您正在寻找的是函数形式的伪随机排列，例如 f ，该函数映射从1开始的数字以伪随机双射的方式从N到N到1到N的数字上.然后，要生成伪随机排列的 n 个数字，只需返回 f(n)

What you are looking for is a pseudo-random permutation in the form of a function, say f, that maps numbers from 1 to N onto numbers from 1 to N in a pseudo-random bijective way. Then, to generate the nth number in a pseudo-random permutation, you just return f(n)

这与加密本质上是相同的问题.带密钥的分组密码是伪随机双射函数.如果您以某种顺序一次将所有可能的纯文本块送入，它将以不同的伪随机顺序一次一次返回所有可能的密文块.
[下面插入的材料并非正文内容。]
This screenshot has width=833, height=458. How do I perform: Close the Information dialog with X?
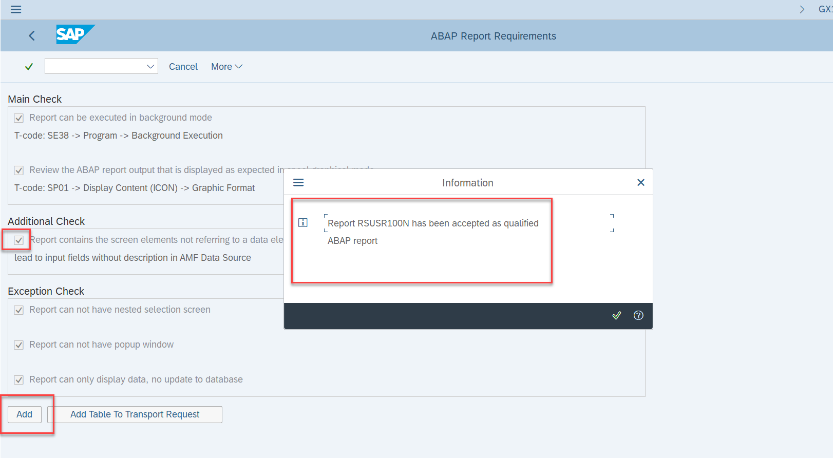(x=640, y=182)
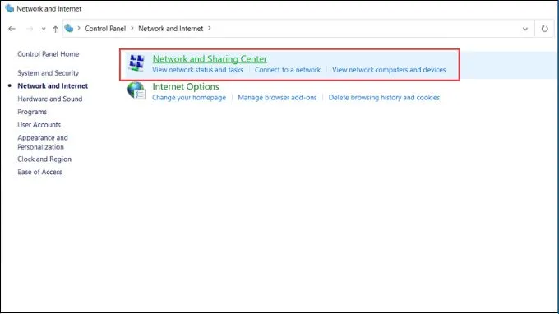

This is essentially the same problem as encryption. A block cipher with a key is a pseudo-random bijective function. If you feed it all possible plaintext blocks exactly once in some order, it will return all possible ciphertext blocks exactly once in a different, pseudo-random order.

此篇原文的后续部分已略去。